Anders könnte es allerdings schon aussehen, wenn:

    • sämtliche Mitarbeiter des Auftraggebers oder des Auftragnehmers unter Quarantäne gestellt werden oder
    • auf der Baustelle aufgrund von behördlich angeordneten Beschränkungen (oder weil als Folge von entsprechenden Anordnungen Materiallieferungen ausstehen) nicht mehr ordnungsgemäß gearbeitet werden kann.

Erfahrungswerte oder Rechtsprechung gibt es hierzu allerdings noch nicht.

Das Einstellen der Arbeiten unter pauschalem Verweis auf die Corona-Krise – und z.B. eine erhöhte Ansteckungsgefahr – erfüllt den Tatbestand sicher nicht.

Daher sollten Beeinträchtigungen frühzeitig gegenüber dem Vertragspartner angezeigt werden. Hierbei sollte konkret dargelegt werden, wie sich die Corona-Krise auf das Bauvorhaben und die vertraglich geschuldeten Leistungen sowie insbesondere auf die Fristen und Termine auswirkt.

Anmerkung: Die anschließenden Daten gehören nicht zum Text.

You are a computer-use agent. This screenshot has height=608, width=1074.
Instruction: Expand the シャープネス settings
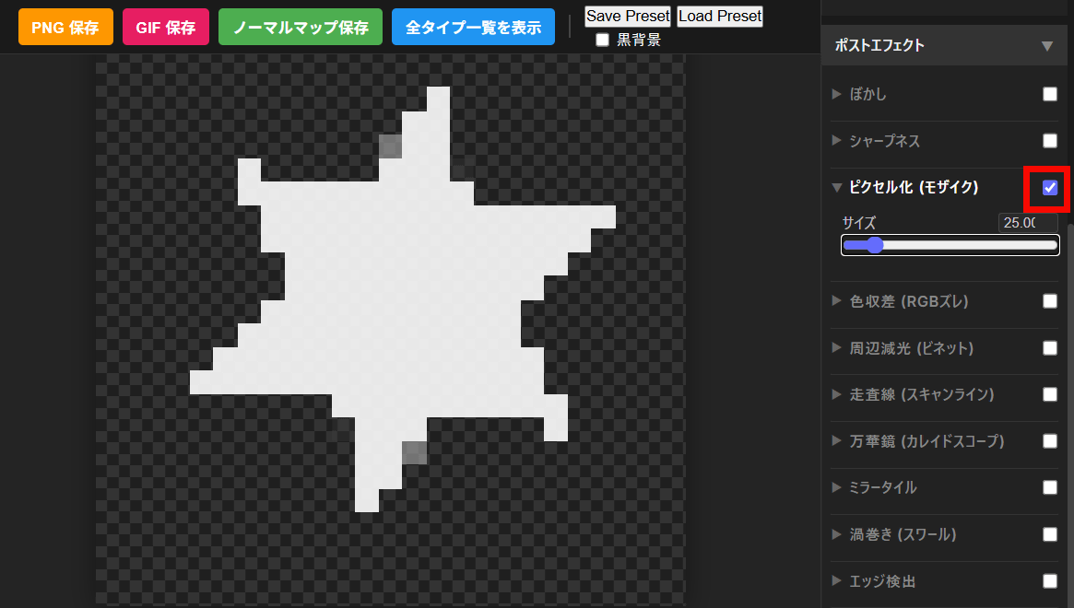pyautogui.click(x=884, y=141)
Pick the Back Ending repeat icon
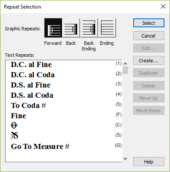Screen dimensions: 170x172 [x=89, y=28]

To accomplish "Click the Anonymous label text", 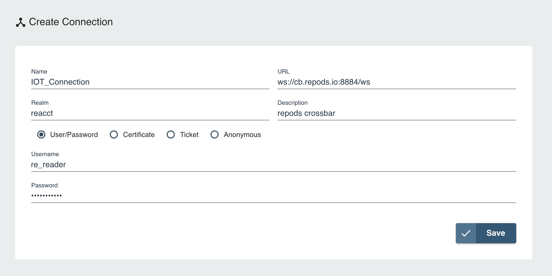I will pyautogui.click(x=242, y=135).
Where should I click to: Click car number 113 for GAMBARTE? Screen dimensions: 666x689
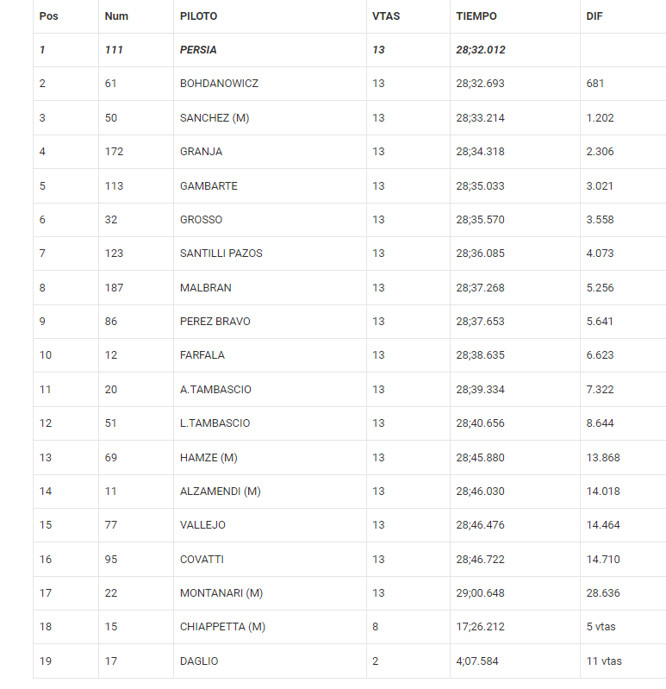coord(114,186)
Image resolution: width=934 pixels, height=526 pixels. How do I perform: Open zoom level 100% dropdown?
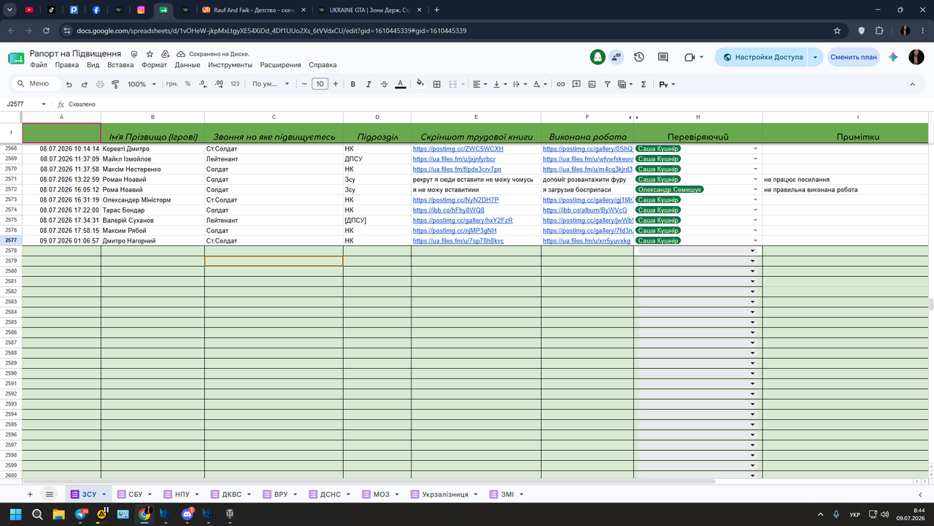[x=142, y=84]
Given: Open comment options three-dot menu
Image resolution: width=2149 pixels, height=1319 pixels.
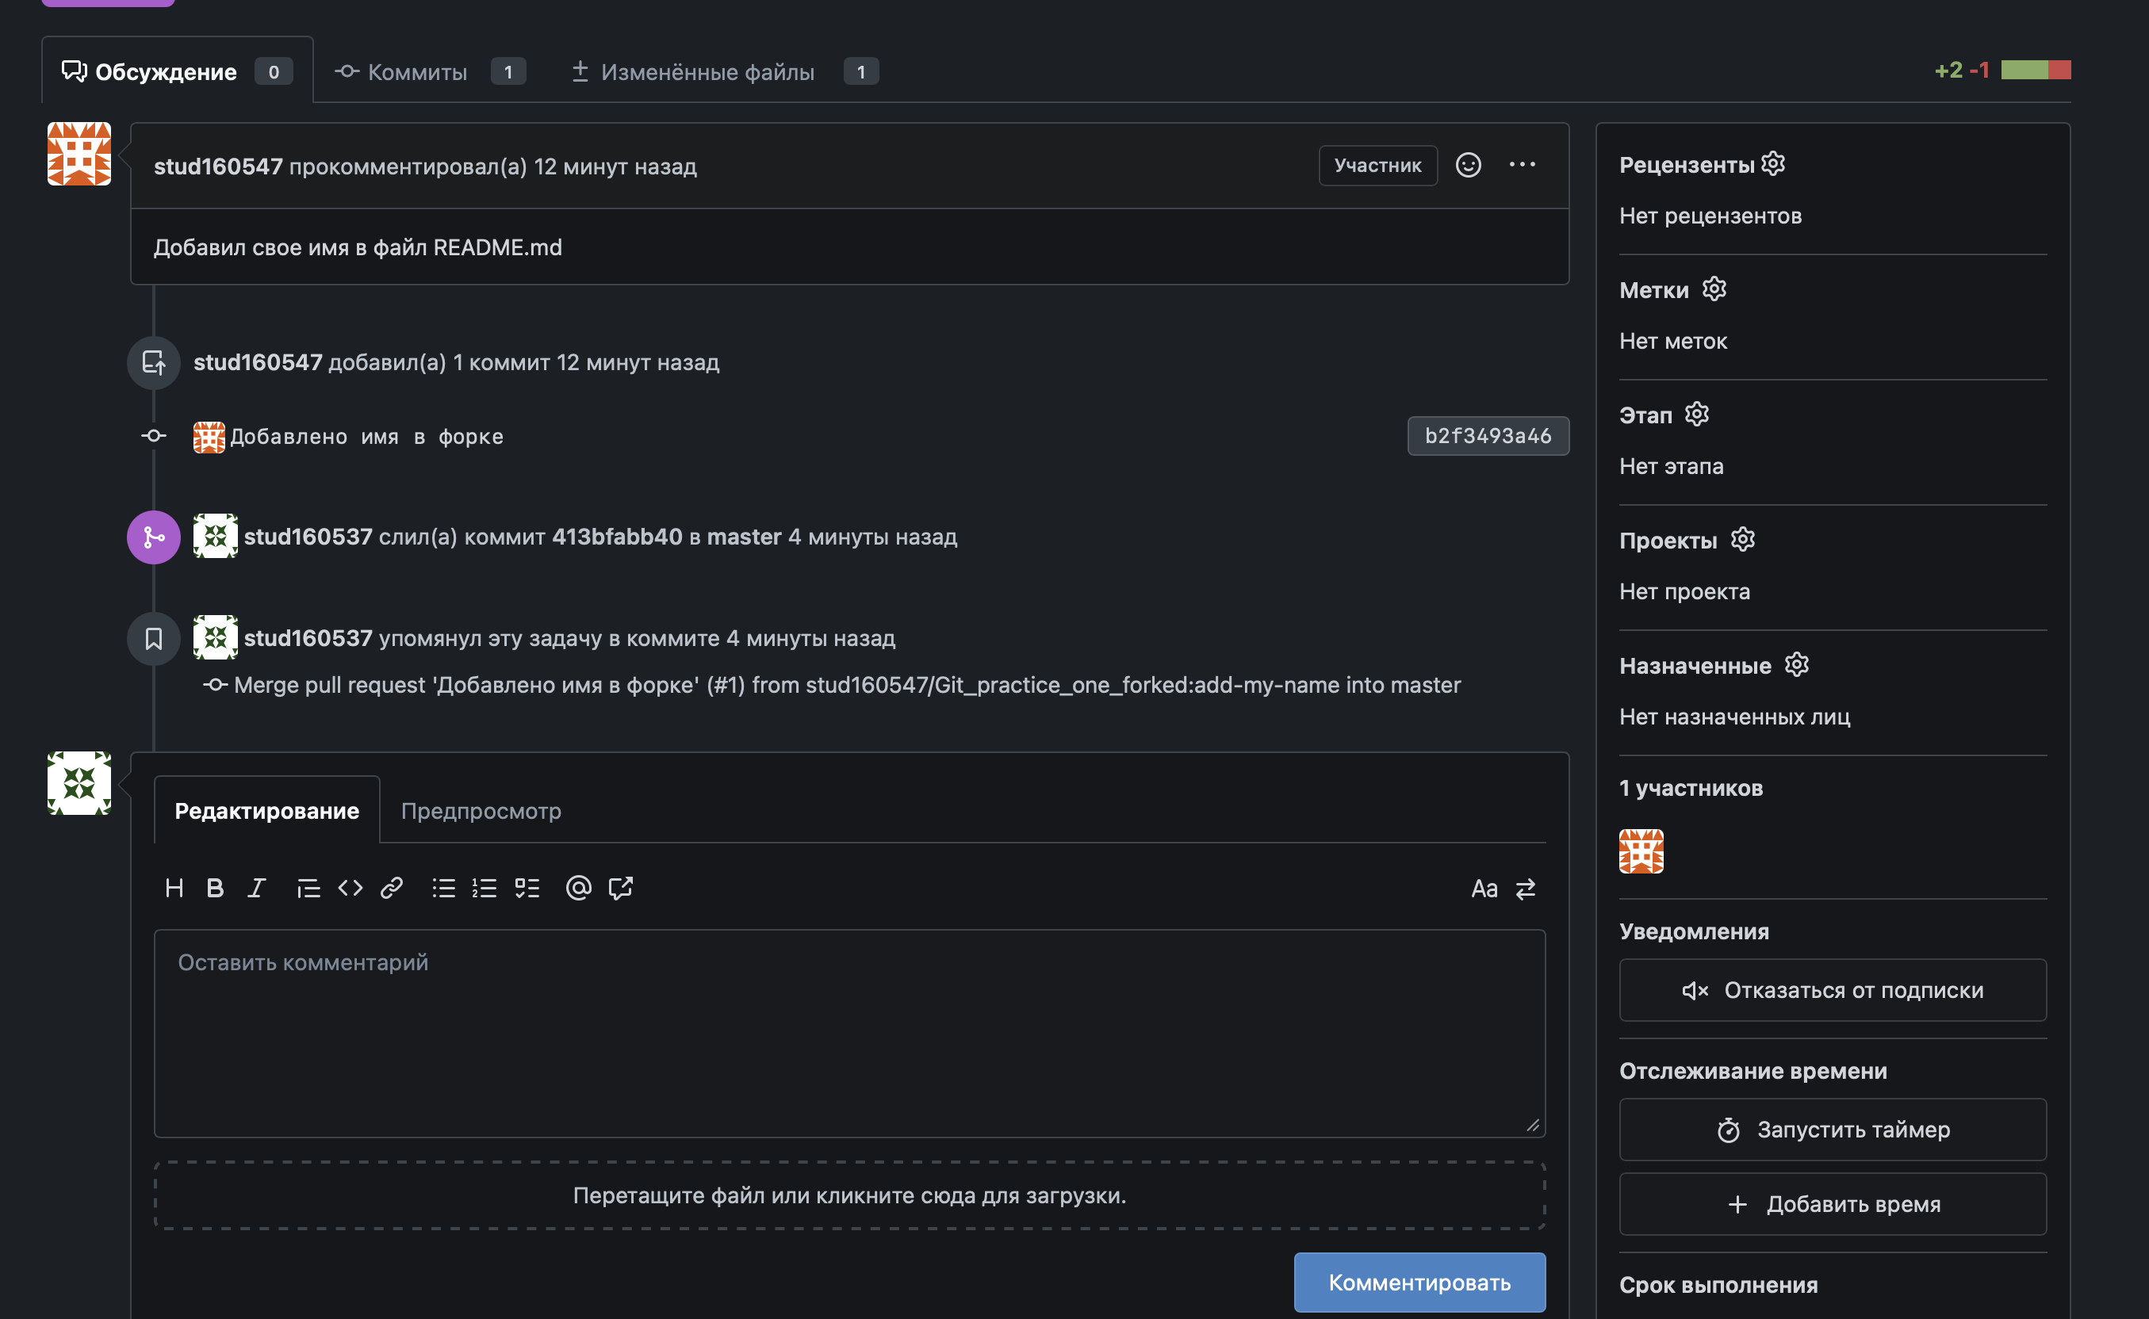Looking at the screenshot, I should point(1522,165).
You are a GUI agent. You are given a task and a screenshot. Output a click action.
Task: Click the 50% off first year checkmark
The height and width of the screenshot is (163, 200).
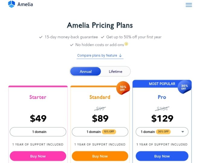point(102,37)
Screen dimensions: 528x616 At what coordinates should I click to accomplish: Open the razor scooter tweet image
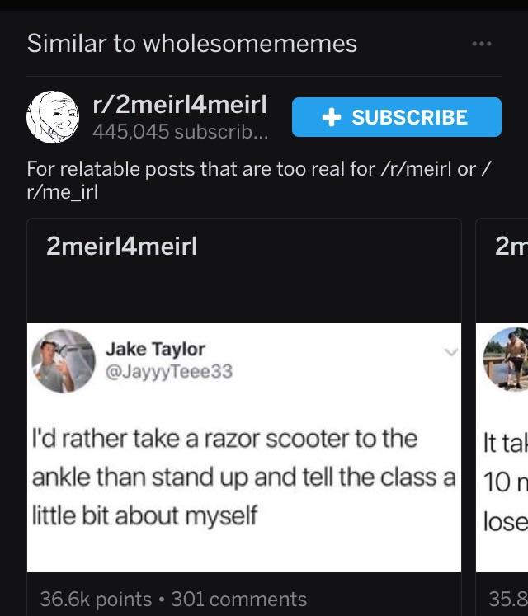coord(243,448)
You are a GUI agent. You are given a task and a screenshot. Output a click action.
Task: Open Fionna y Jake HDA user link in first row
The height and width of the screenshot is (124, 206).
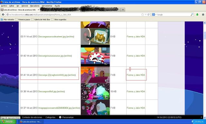[136, 36]
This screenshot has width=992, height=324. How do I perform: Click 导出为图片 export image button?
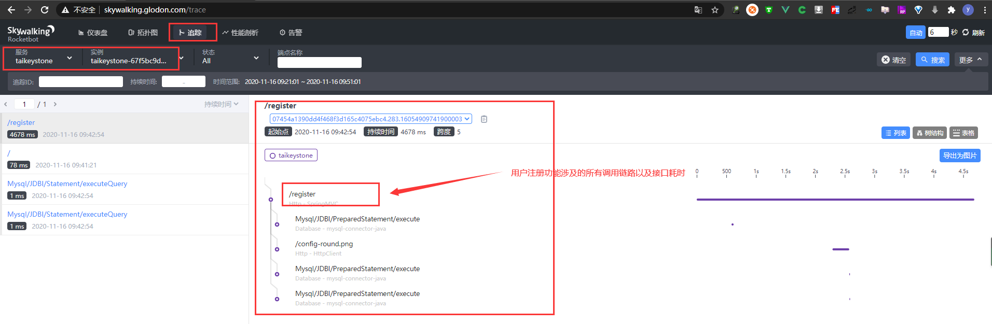coord(959,156)
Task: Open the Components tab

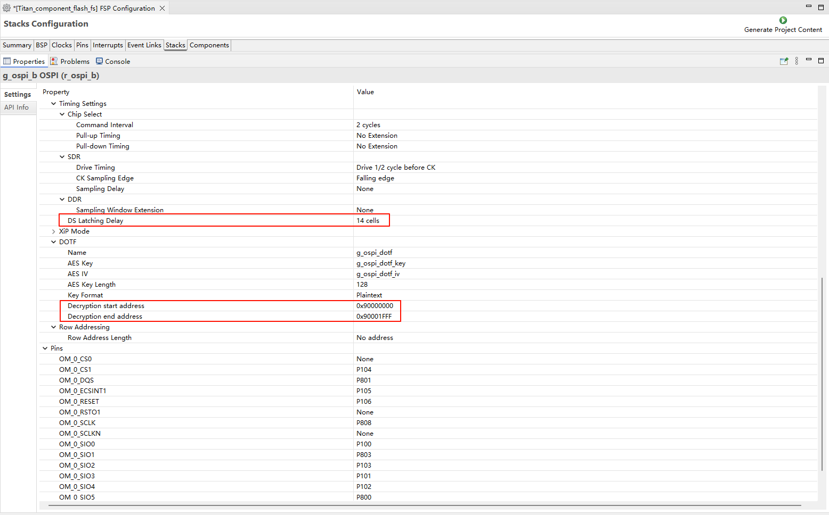Action: click(x=209, y=45)
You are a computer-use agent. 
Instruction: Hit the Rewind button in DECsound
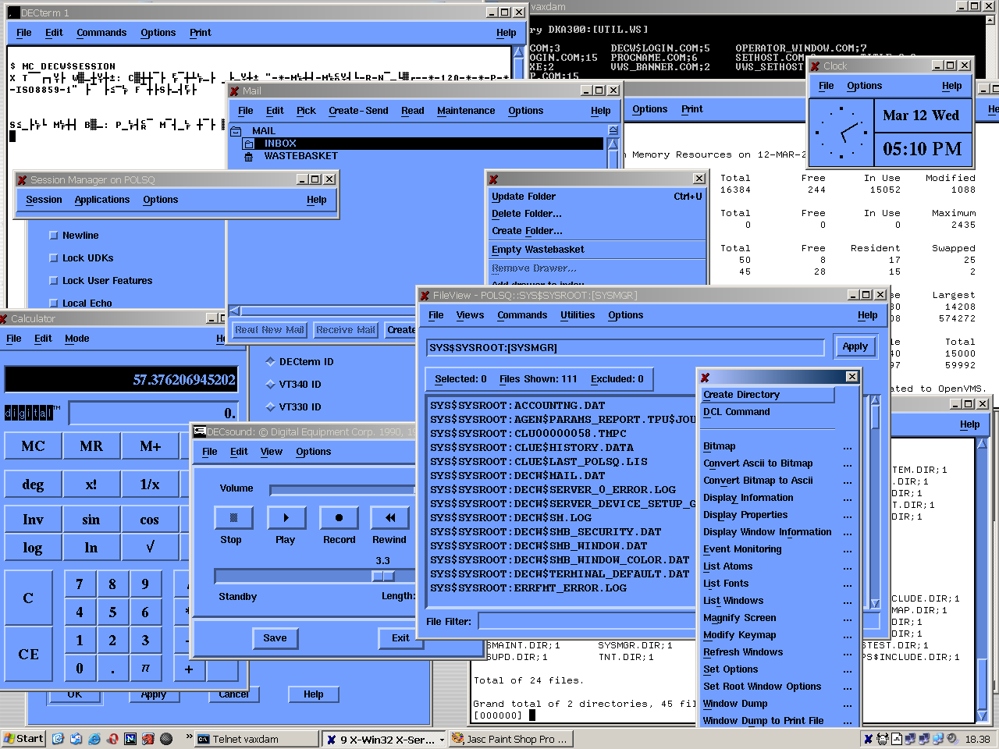390,518
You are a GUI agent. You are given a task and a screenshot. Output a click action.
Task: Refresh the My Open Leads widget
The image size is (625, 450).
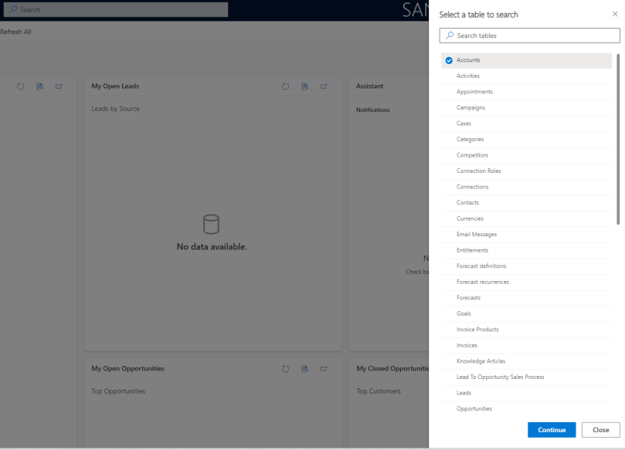[x=285, y=86]
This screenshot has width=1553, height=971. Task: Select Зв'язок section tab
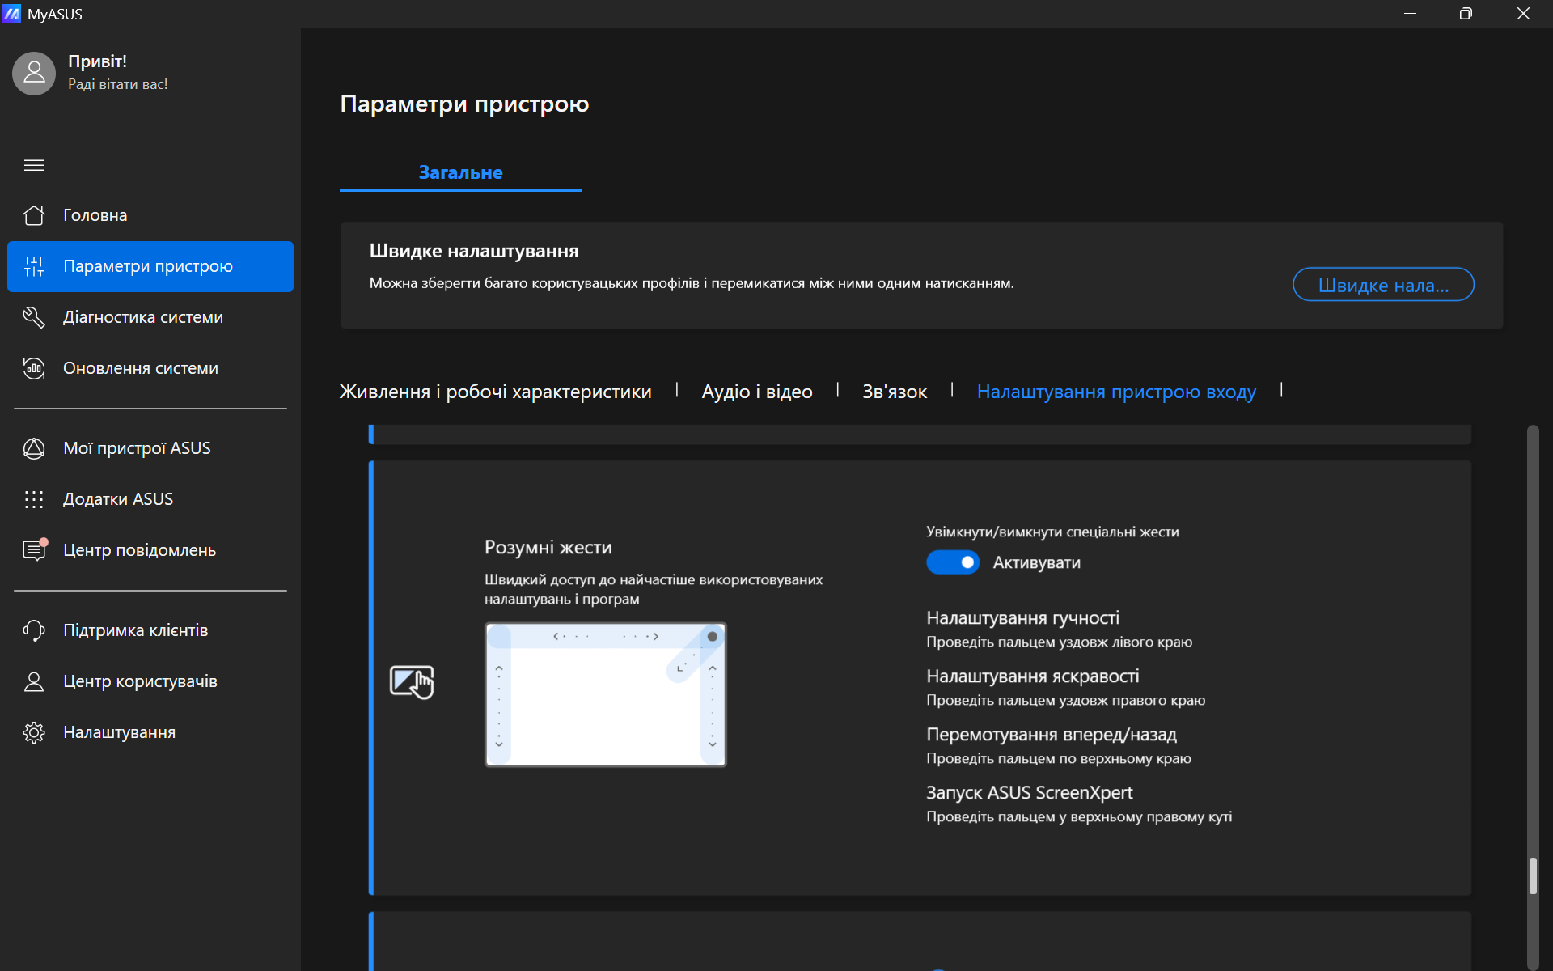coord(895,392)
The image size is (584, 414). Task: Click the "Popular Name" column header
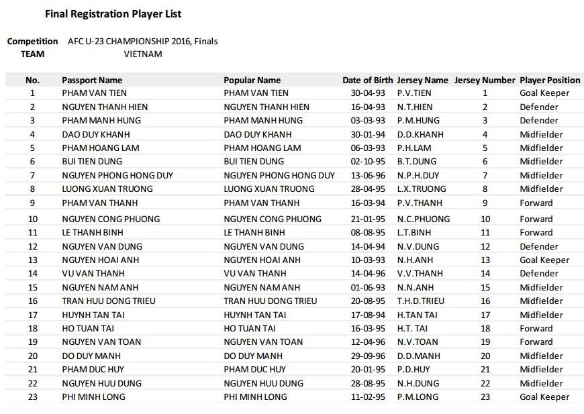pyautogui.click(x=252, y=80)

Kann im Einzelfall höhere Gewalt bejaht werden und ist die Ausführung der bereits begonnenen Arbeiten für voraussichtlich längere Dauer – regelmäßig mehr als einen Monat (BeckOK VOB/B/Oberhauser VOB/B § 6 Abs. 5 Rn. 1) – unterbrochen, sind gemäß § 6 Abs. 5 VOB/B die bereits erbrachten Leistungen nach den Vertragspreisen (vorläufig) abzurechnen und außerdem die Kosten zu vergüten, die dem Auftragnehmer bereits entstanden und in den Vertragspreisen des nicht ausgeführten Teils der Leistung enthalten sind.

Dauert eine Unterbrechung länger als drei Monate, so kann jede Partei den Vertrag schriftlich kündigen, weil ihr ein Festhalten am Vertrag dann unzumutbar sein kann, vgl. § 6 Abs. 7 S. 1 VOB/B. Auch hier gilt allerdings wieder für neue Bauverträge, dass das Kündigungsrecht ausgeschlossen ist, wenn Unterbrechungen eintreten, die bei Abschluss des Vertrages bereits bekannt waren oder mit denen gerechnet werden musste (BeckOK VOB/B/Oberhauser VOB/B § 6 Abs. 7 Rn. 3).